Mechanistic characterization of the sulfur-relay system for eukaryotic 2-thiouridine biogenesis at tRNA wobble positions.

The wobble modification in tRNAs, 5-methoxycarbonylmethyl-2-thiouridine (mcm(5)s(2)U), is required for the proper decoding of NNR codons in eukaryotes. The 2-thio group confers conformational rigidity of mcm(5)s(2)U by largely fixing the C3'-endo ribose puckering, ensuring stable and accurate codon-anticodon pairing.

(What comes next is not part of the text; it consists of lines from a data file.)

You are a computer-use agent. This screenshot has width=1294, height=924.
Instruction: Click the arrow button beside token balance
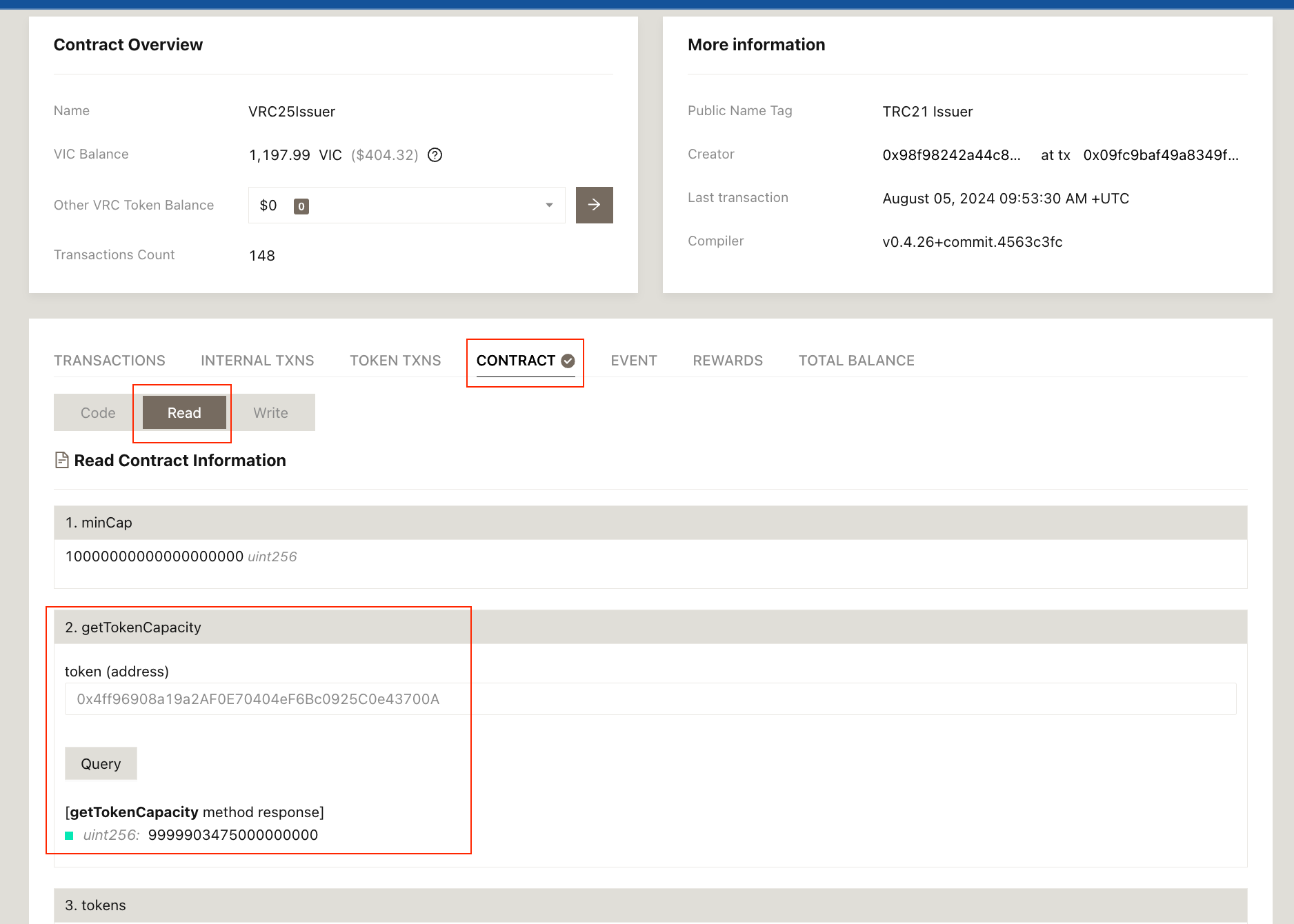click(x=594, y=205)
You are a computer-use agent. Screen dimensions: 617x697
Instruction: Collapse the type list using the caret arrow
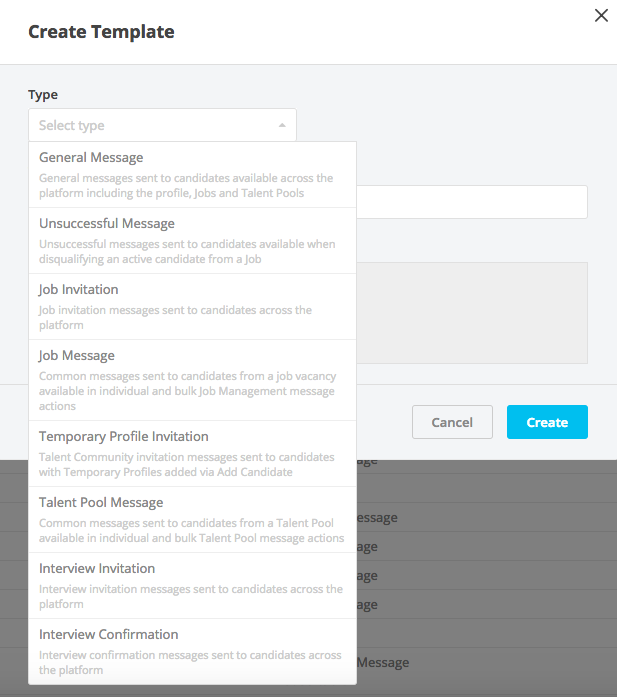[282, 125]
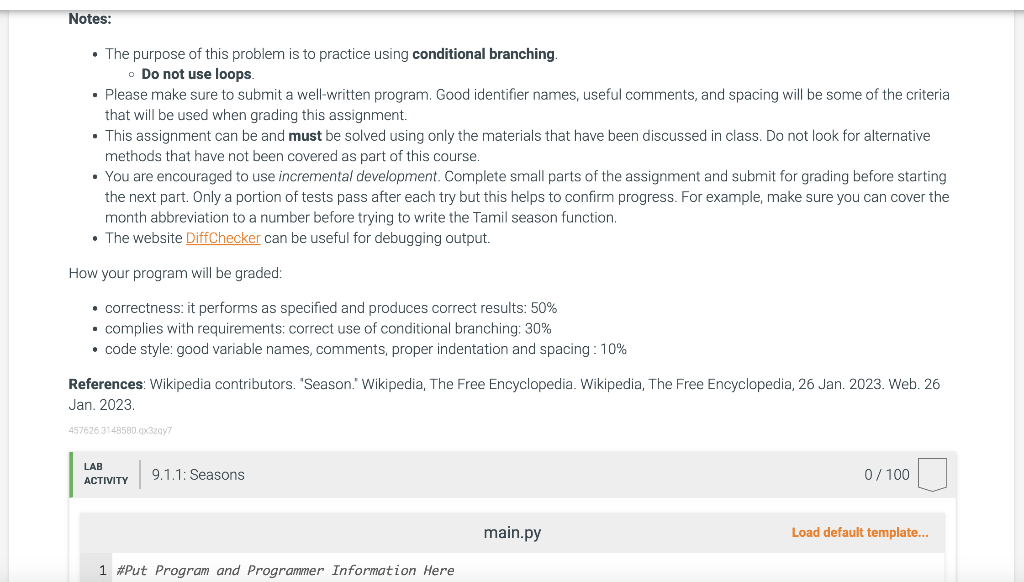1024x582 pixels.
Task: Click the italic "incremental development" text
Action: (357, 176)
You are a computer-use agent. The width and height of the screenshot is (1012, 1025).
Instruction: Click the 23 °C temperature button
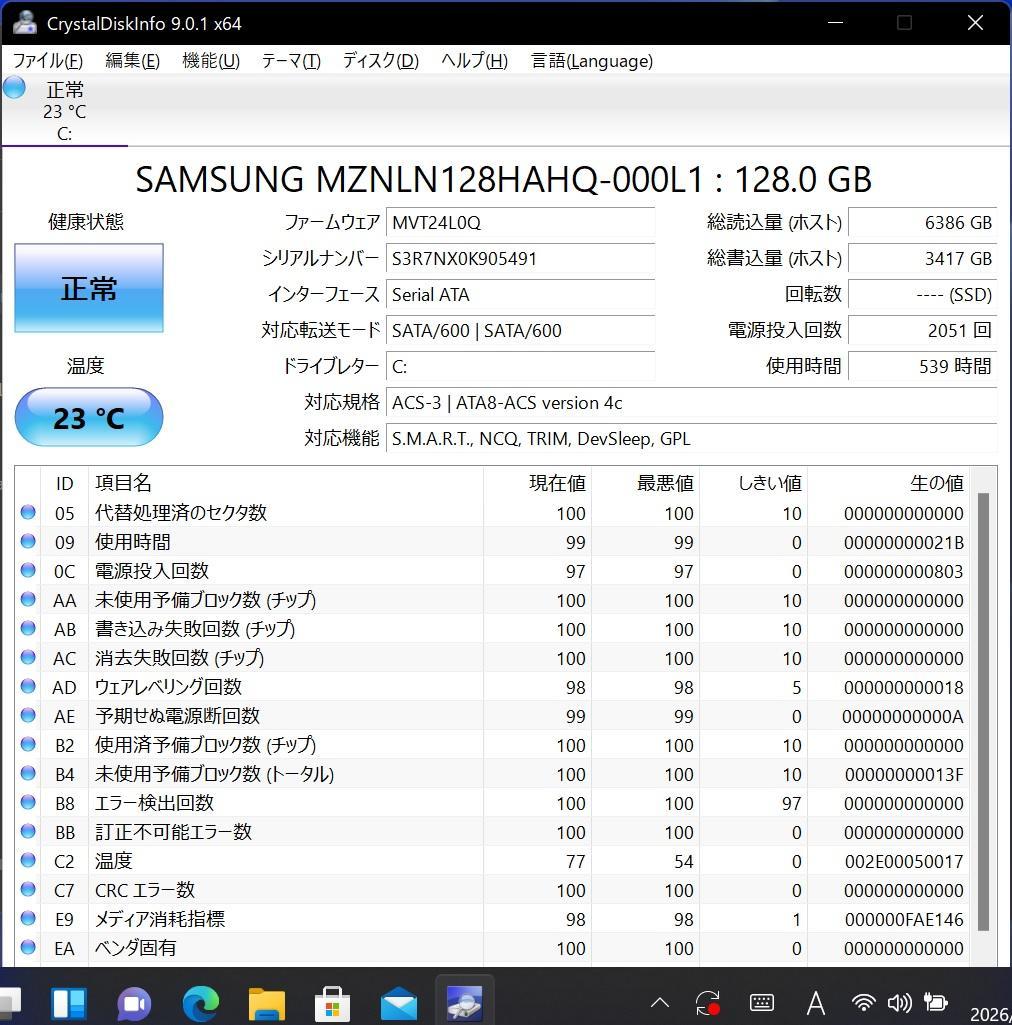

We have identified five genes in Saccharomyces cerevisiae, YIL008w (URM1), YHR111w (UBA4), YOR251c (TUM1), YNL119w (NCS2) and YGL211w (NCS6), that are required for 2-thiolation of mcm(5)s(2)U. An in vitro sulfur transfer experiment revealed that Tum1p stimulated the cysteine desulfurase of Nfs1p, and accepted persulfide sulfurs from Nfs1p. URM1 is a ubiquitin-related modifier, and UBA4 is an E1-like enzyme involved in protein urmylation. The carboxy-terminus of Urm1p was activated as an acyl-adenylate (-COAMP), then thiocarboxylated (-COSH) by Uba4p. The activated thiocarboxylate can be utilized in the subsequent reactions for 2-thiouridine formation, mediated by Ncs2p/Ncs6p. We could successfully reconstitute the 2-thiouridine formation in vitro using recombinant proteins. This study revealed that 2-thiouridine formation shares a pathway and chemical reactions with protein urmylation. The sulfur-flow of eukaryotic 2-thiouridine formation is distinct mechanism from the bacterial sulfur-relay system which is based on the persulfide chemistry.